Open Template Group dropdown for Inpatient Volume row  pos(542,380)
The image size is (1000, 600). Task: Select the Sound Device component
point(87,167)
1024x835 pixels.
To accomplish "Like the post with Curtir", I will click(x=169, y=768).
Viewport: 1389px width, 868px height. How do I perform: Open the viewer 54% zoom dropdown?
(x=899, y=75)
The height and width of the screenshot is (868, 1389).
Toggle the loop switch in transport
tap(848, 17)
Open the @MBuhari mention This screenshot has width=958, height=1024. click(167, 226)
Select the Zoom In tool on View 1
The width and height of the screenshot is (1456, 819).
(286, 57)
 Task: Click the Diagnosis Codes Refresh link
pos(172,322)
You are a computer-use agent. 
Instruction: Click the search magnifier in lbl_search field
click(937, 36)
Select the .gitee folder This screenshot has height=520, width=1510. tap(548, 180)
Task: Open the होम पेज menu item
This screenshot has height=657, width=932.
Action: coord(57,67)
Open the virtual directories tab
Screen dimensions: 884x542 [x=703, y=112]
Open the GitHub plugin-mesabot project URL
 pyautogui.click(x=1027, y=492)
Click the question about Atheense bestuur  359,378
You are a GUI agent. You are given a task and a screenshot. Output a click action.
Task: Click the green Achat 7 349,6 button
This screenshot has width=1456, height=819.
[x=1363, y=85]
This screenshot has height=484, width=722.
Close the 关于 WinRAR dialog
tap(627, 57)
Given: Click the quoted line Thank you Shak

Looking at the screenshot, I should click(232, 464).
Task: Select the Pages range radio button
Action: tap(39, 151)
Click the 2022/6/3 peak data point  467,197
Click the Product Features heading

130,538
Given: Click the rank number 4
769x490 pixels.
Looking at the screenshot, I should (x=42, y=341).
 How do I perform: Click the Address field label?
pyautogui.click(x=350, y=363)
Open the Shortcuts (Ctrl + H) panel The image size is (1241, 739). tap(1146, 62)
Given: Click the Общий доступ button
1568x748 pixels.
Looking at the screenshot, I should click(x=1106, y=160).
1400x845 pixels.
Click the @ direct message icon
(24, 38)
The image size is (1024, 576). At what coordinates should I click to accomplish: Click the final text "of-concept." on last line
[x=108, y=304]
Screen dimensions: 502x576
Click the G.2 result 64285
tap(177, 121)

+-------+

Exercise details —
Count the lines above that contain the string "field" and give only the number.

Reply —
2